Eric Deschavanne : Je récuse pour ma part cette notion de "violence du contôle social". Je crois qu'il est avant tout nécessaire de déconstruire les stéréotypes véhiculés par le nouvel ordre moral féministe dont le rapport que vous évoquez est la parfaite illustration. Que l'univers du jouet soit extrêmement codé, stéréotypé et sexué, c'est une évidence qu'on ne saurait nier. La seule idée qui m'ait d'ailleurs paru convaincante dans ce rapport, c'est l'observation du fait que la standardisation résultant de la mondialisation entraîne nécessairement une uniformisation de l'offre qui va dans le sens d'un renforcement des stéréotypes.
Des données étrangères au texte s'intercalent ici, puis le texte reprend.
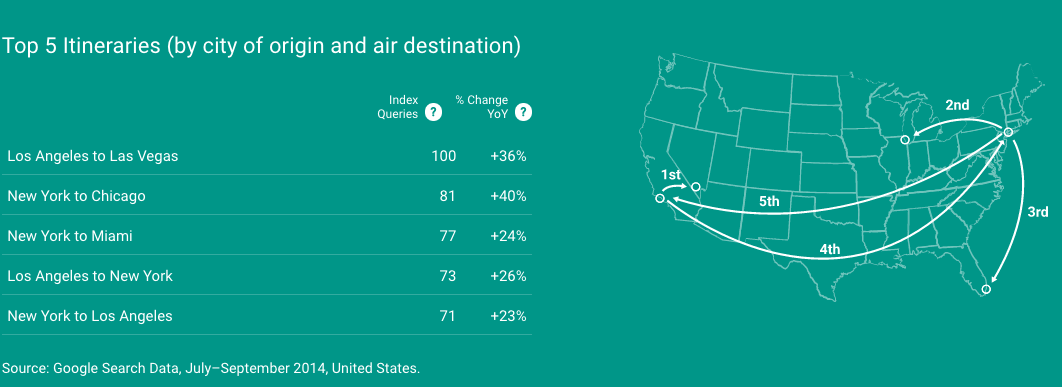
Task: Click the '3rd' route label on the map
Action: pyautogui.click(x=1038, y=212)
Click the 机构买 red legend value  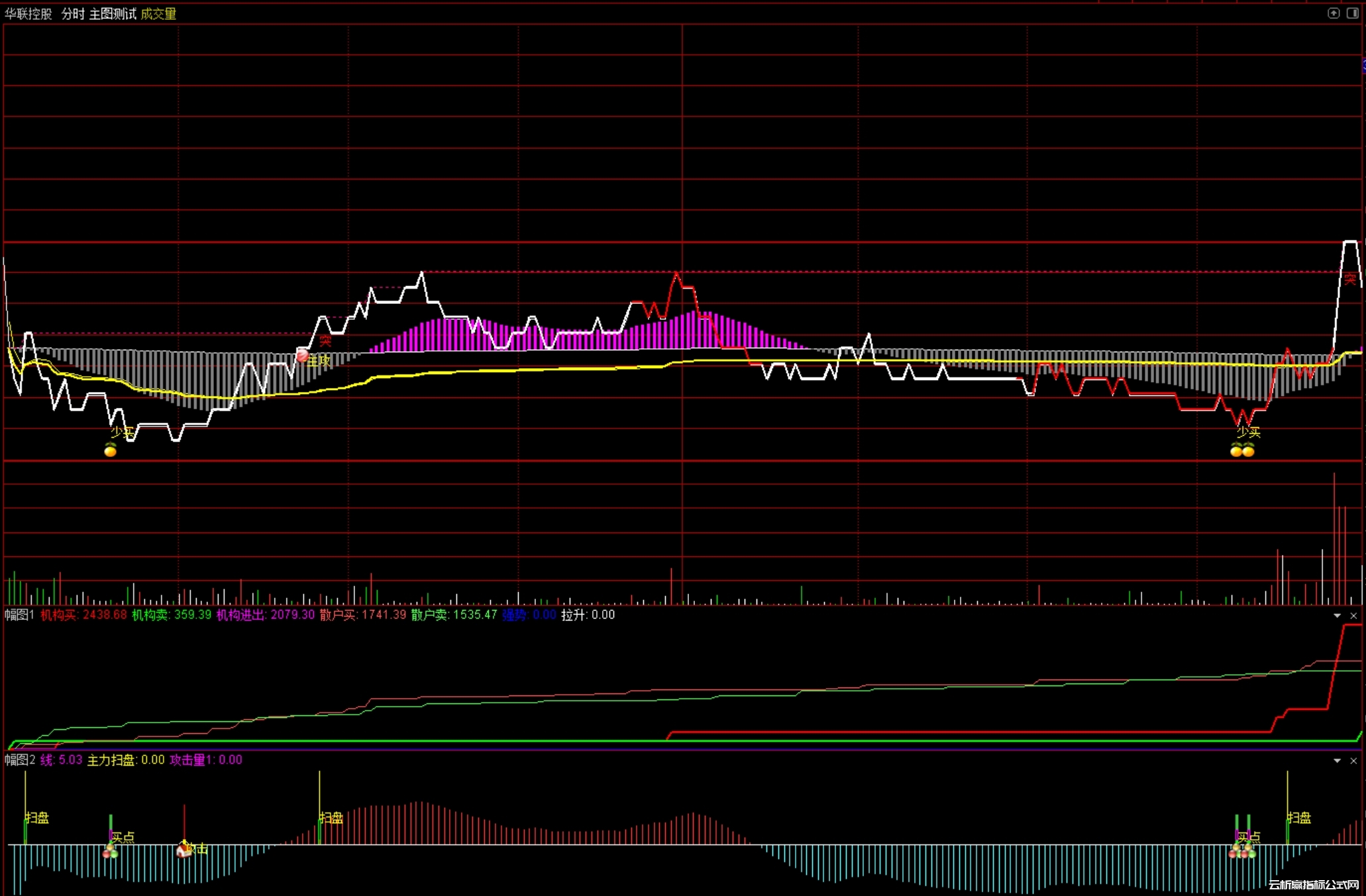tap(104, 615)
Ce qui me paraît en revanche tout à fait contestable, c'est le présupposé dont partent les deux sénateurs selon lequel il existerait un déterminisme tel que les jouets "genrés" contriburaient à renforcer ou à maintenir l'inégalité sociale entre les hommes et les femmes. Le débat est analogue à celui qui porte sur les rapports entre les jeux vidéo et la violence : si "formatage" par le jouet il y avait, nous serions en train de fabriquer des générations de tueurs psychopathes !  Je n'adhère pas du tout à cette anthropologie simplette, à cette psychologie de bazar qui consiste à concevoir l'être humain comme une machine que l'on pourrait programmer ou déprogrammer à volonté. Personnellement, je consacre beaucoup de temps à mes enfants, j'ai accompli toutes les tâches de soins traditionnellement dévolues aux femmes, et pourtant je n'ai jamais joué à la poupée quand j'étais enfant.  Inversement, si l'on tenait pour vraie l'affirmation selon laquelle les petites filles sont mutilées par un monde du jouet systématiquement et structurellement sexiste, on ne pourrait expliquer pourquoi il y a aujourd'hui autant de féministes et de femmes qui choisissent des métiers autrefois considérés comme masculins. Soit le formatage formate, soit il ne formate pas, il faut choisir !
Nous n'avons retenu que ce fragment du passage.